**Stated exercise**
Can you format everything from the line containing "Click the Dietary requirements row" down to the end of the data as a JSON list of strings, one string per line, with blank lines skipped and the pictures left out?

Data for locating words and elements

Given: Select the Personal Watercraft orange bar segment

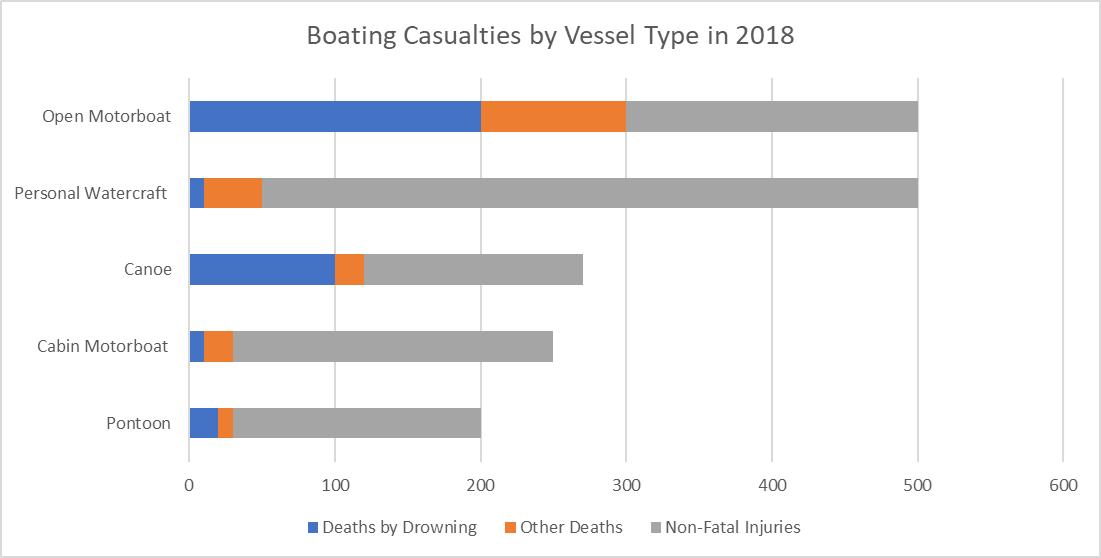Looking at the screenshot, I should click(x=233, y=193).
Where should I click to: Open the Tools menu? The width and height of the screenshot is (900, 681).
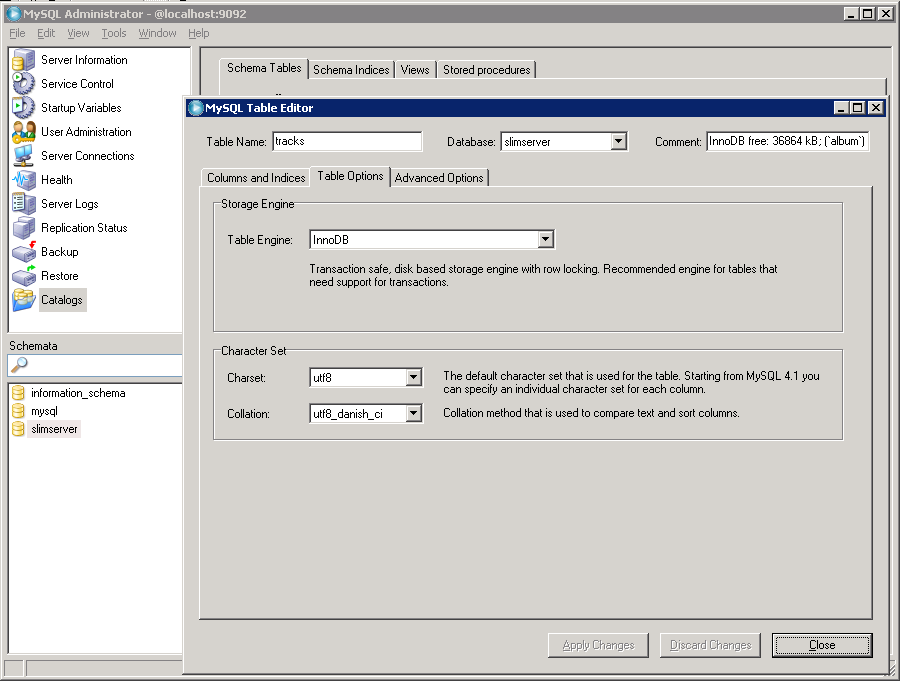(x=114, y=33)
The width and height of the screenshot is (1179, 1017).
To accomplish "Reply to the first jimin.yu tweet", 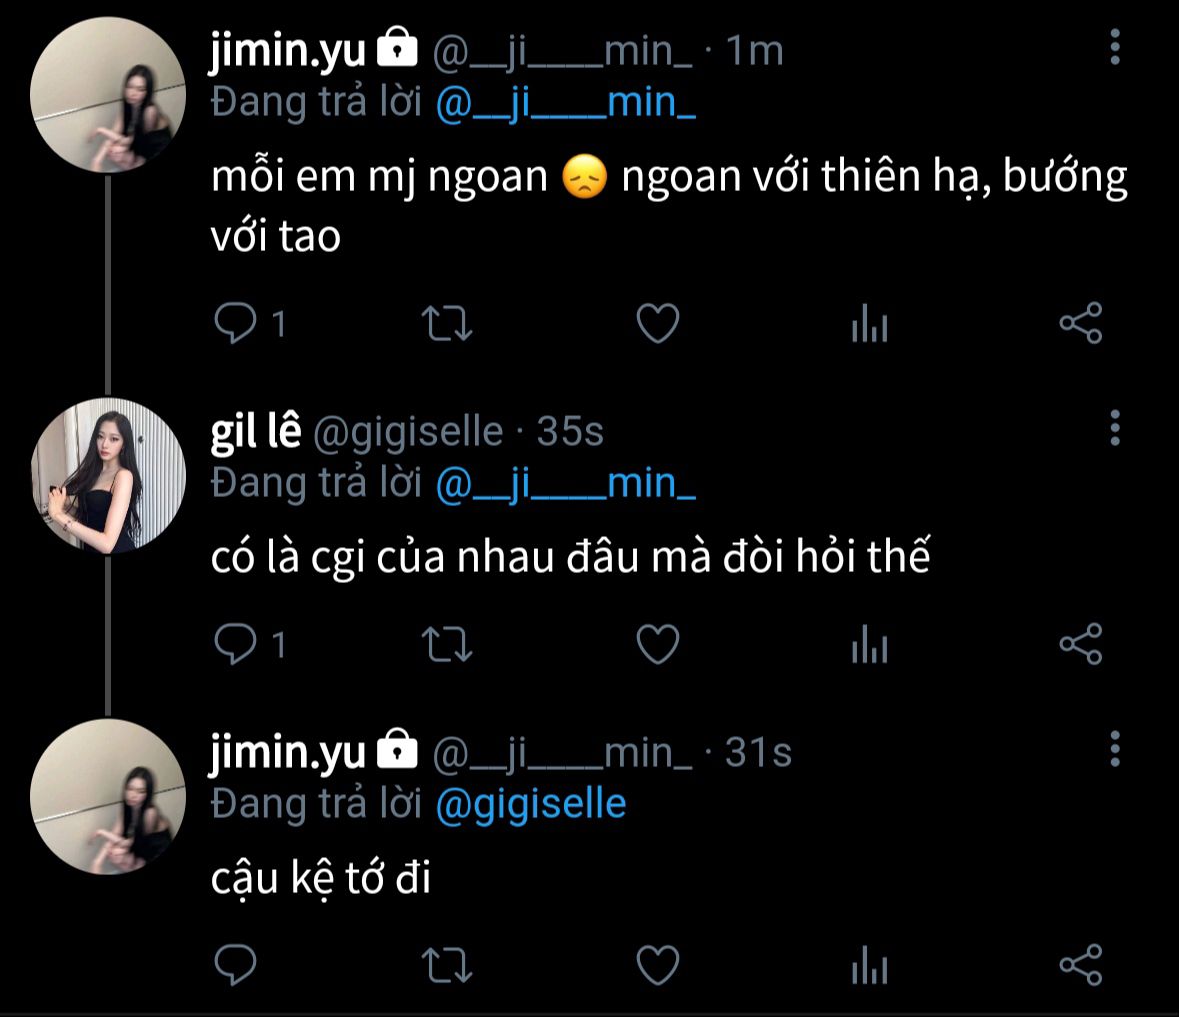I will (x=236, y=324).
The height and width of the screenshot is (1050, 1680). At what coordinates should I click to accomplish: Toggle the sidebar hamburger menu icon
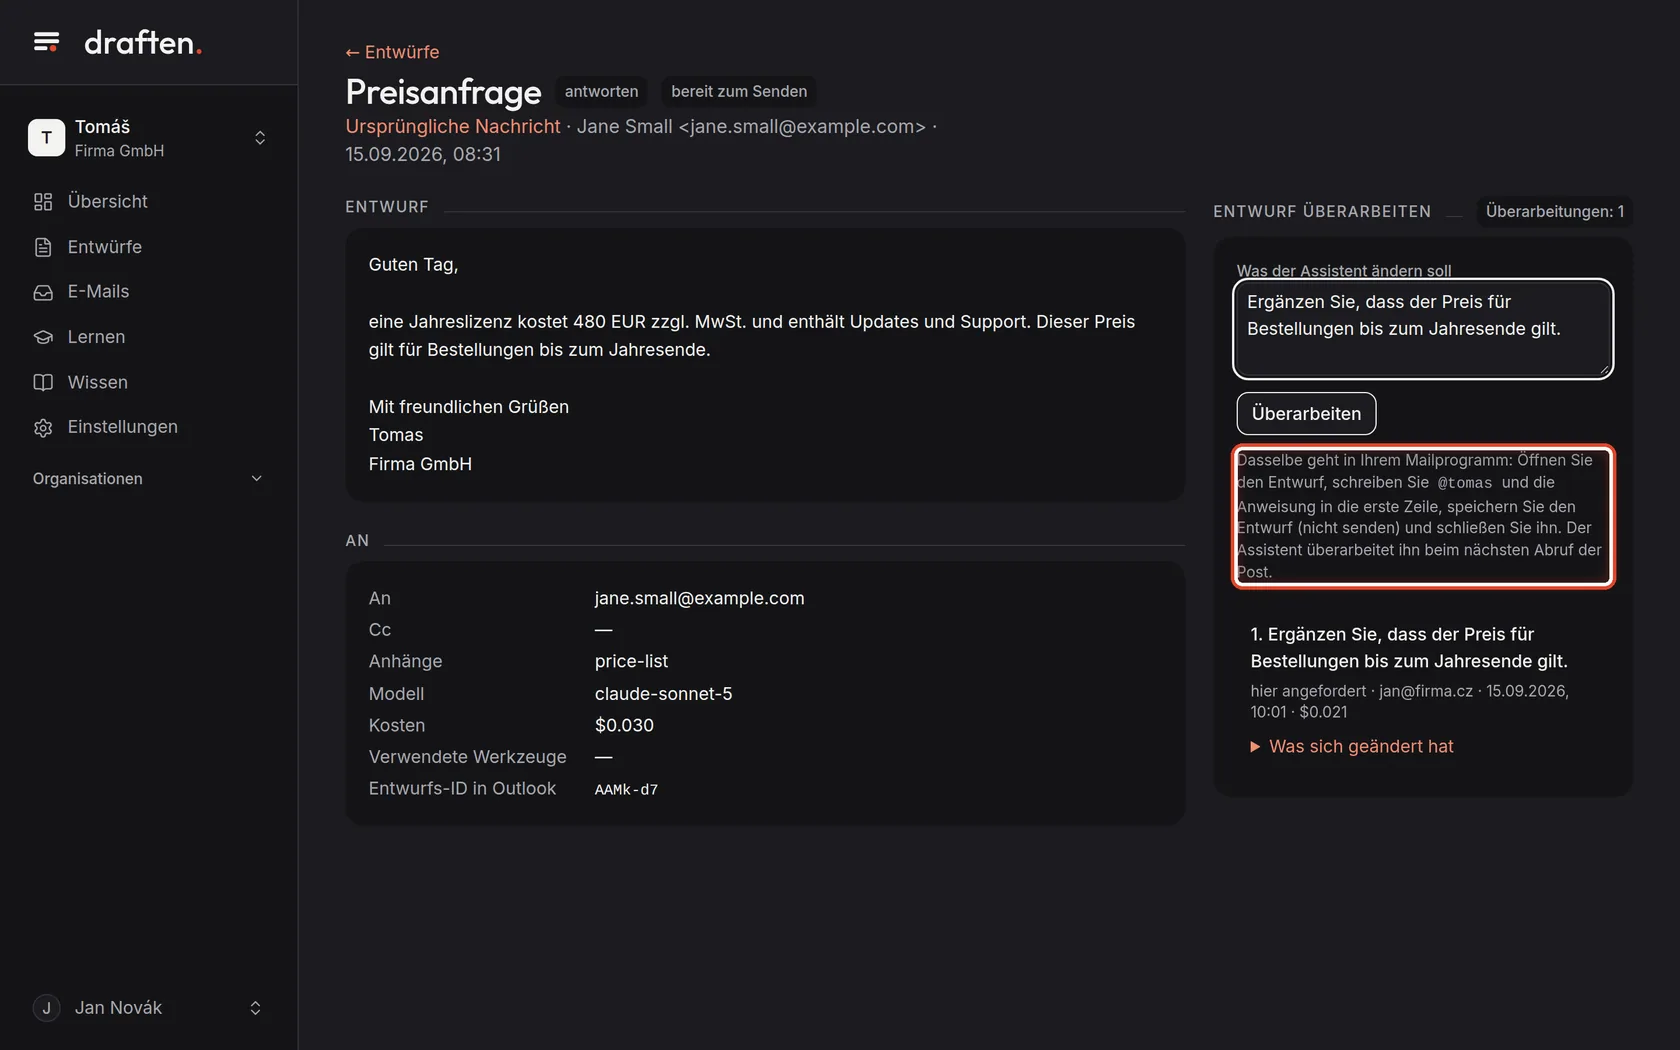pos(46,42)
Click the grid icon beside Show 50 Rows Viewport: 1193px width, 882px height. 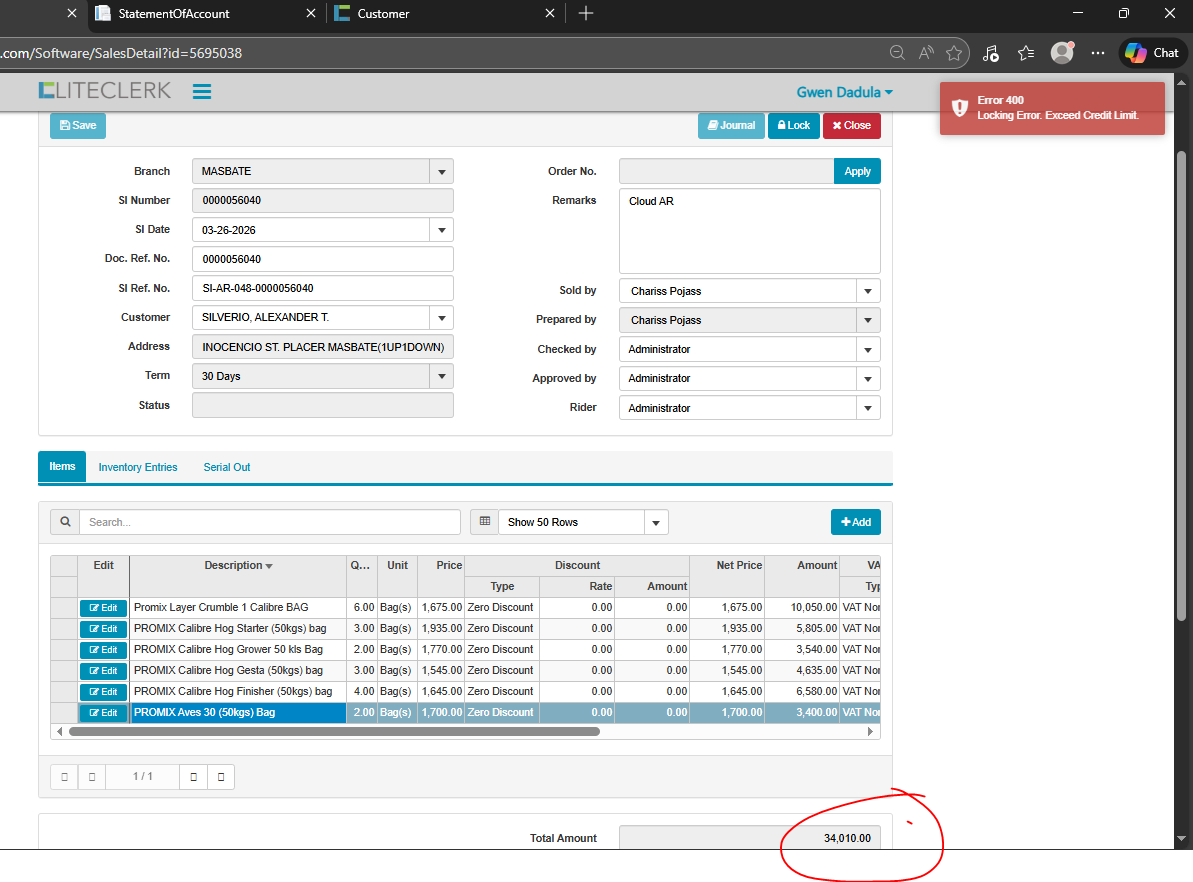coord(484,522)
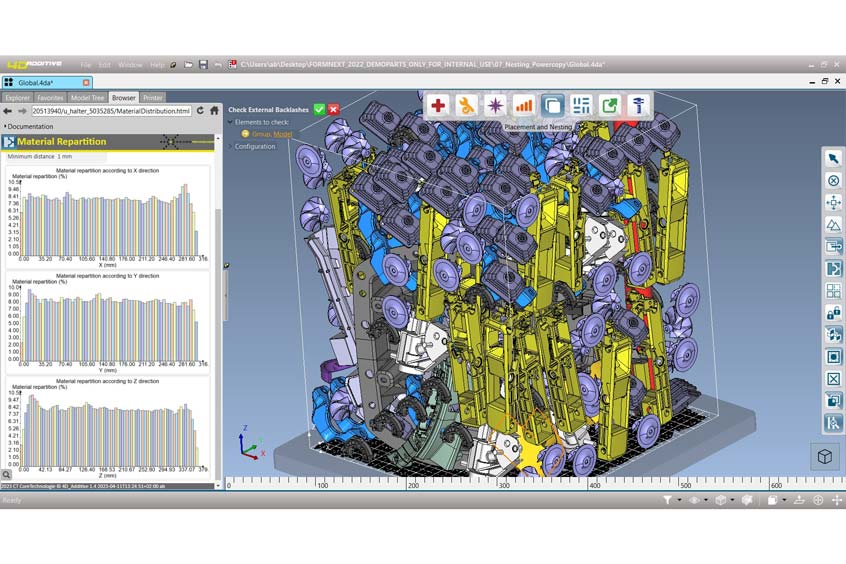Select the orange bar chart analysis icon

pyautogui.click(x=523, y=105)
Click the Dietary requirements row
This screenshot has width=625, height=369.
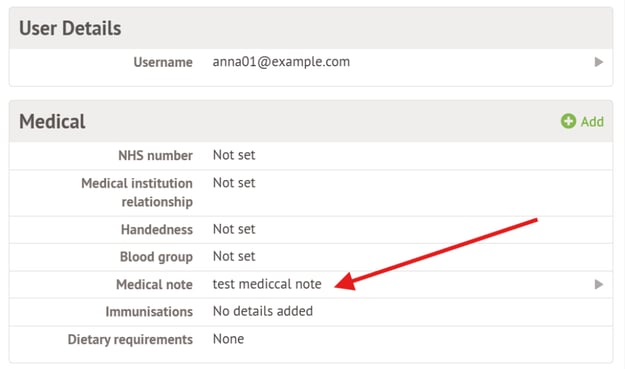click(x=311, y=340)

**Answer to the task**
[
  "Click the Dietary requirements row",
  "This screenshot has width=625, height=369.",
  "click(x=311, y=340)"
]